Anadolu’da halk eğitim-öğretim merkezi olan tekkelerin kurulmasını ve bu tekkelerin çeşitli kollarının fethedilen her vatan köşesine ulaştırılmasını sağlamıştır. Anadolu’da tekkelerin ve çeşitli tarikat kollarının kurulup gelişmesiyle, Dinî-Tasavvufî Türk Edebiyatı da aynı şekilde gelişmiştir. Tekkelerde yetişen bu şairler; kalabalık halk topluluklarına sade ve güzel bir Türkçe ile şiir ve ilahiler söylemeye başladılar. Böylece Anadolu’da zengin ve kuvvetli bir Dinî-Tasavvufî Türk Edebiyatı kurulmuş oldu.
Bu edebiyatın Orta Asya’da kurucusu Ahmed Yesevî olduğu gibi; Anadolu sahasında da kurucusu Yûnus Emre olmuştur. Mevlâna Celaleddin Rumi, Hacı Bektaş Velî, Ahmed Fakih, Sultan Veled, Şeyyad Hamza, Âşıkpaşa, Kaygusuz Abdal, Said Emre, Gülşehrî, Hacı Bayram Velî, Akşemseddin, Süleyman Çelebi... v.b. gibi mutasavvıfvelî şairler, aynı zamanda bu ekolun temelini ve devamını da oluşturuyorlardı. Bu şairler, bulundukları coğrafyalarda bu düşünce ve duygularıyla Anadolu halkına fikrî, zühdî ve eğitim konuları bakımdan büyük hizmetlerde bulunmuşlardır. Bu edebiyatın Anadolu sahasında kuruluşunun öncüleri, başlangıçta Orta Asya’dan gelen dervişlerdir.
Hacı Bektaş Velî’nin Arapça olan Makalâ t ’ı Türkçeye manzum ve mensur olarak tercüme edilmiştir. Ahmed Fakih (13-14), Şeyyad Hamza ve Yunus Emre (öl. 1320), Sultan Veled, Âşık Paşa, Gülşehrî, Kaygusuz Abdal, Sâid Emre gibi sufî Türk şairleri bu edebiyatımızın temelini oluşturmuşlar ve Türkçe söylemek suretiyle de halk üzerinde daha fazla etkili olmuşlardır.

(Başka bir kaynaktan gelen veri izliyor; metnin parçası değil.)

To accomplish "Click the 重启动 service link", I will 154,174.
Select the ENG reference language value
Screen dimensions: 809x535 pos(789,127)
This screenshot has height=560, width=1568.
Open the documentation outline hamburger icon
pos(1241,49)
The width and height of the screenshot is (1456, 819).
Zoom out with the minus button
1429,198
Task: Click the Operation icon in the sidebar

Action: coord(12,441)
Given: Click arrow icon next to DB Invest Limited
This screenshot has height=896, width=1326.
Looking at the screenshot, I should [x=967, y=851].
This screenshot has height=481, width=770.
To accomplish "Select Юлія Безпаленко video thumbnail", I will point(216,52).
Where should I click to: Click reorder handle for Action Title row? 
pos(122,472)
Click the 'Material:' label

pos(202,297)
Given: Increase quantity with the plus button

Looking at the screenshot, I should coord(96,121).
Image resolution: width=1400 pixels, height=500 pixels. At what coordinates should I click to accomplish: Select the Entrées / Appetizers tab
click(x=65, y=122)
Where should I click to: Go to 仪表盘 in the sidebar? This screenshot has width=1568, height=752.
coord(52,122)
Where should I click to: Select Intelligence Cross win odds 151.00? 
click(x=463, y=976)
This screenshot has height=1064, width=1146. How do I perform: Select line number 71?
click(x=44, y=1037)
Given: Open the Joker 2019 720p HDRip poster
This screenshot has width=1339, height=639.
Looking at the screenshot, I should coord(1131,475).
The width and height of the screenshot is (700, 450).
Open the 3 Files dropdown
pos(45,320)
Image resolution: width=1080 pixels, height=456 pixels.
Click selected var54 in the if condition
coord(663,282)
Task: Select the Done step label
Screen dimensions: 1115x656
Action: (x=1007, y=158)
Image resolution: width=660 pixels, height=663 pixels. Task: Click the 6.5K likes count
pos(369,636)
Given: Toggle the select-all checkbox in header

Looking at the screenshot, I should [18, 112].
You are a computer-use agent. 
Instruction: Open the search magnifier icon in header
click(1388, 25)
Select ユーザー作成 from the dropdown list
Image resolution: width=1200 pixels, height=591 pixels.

Sufi: Mutasavvıf anlamında bir kelimedir.
Makalât: Hacı Bektaş Veli’nin Arapça eseridir. İslam dininin her kesimden insanının anlayabileceği şekilde anlatıldığı bir eserdir.
XIII. Yüzyılda Dinî-Tasavvufî Türk Edebiyatı ve Temsilcileri
Türkistan’dan, Horasan’dan ayrılan nice sofî, Irak ve Suriye gibi ülkeleri de denemekle beraber, kendi iman hayatlarına en uygun çevreyi Anadolu’da bulmuşlardır. Bu vesileyle Dinî-Tasavvufî Türk Edebiyatının en büyük şairleri bu yüzyılda Anadolu’da yetişmiştir. Böylece Anadolu’da Türkmen halk arasında tekkeler vasıtasıyla bir “tasavvuf hayatı” başlamıştır. Bu hayatın edebî mahsulleri gerek dil, gerek vezin, şekil ve söyleyiş bakımından çok daha millî olan Dinî-Tasavvufî Türk Edebiyatını doğurmuştur.
Bu asırda; “sırr-ı hikmet” manzumesinden olmak üzere fikrî, tercüme ve tasavvufî hareketler de bir hayli ilerlemiştir. Mevlâna Celâleddin-i Rûmî, Ahmed Fakih, Şeyyad Hamza (13. yüzyıl mutasavvıflarından olan şairin “Dastân-ı Sultan Mahmud” mesnevisi ve 1529 beyitlik “Yusuf u Zeliha’sı vardır), Sultan Veled, Hacı Bektaş Velî, Yunus Emre bu “sırr-ı hikmet”in Anadolu temsilcileridirler.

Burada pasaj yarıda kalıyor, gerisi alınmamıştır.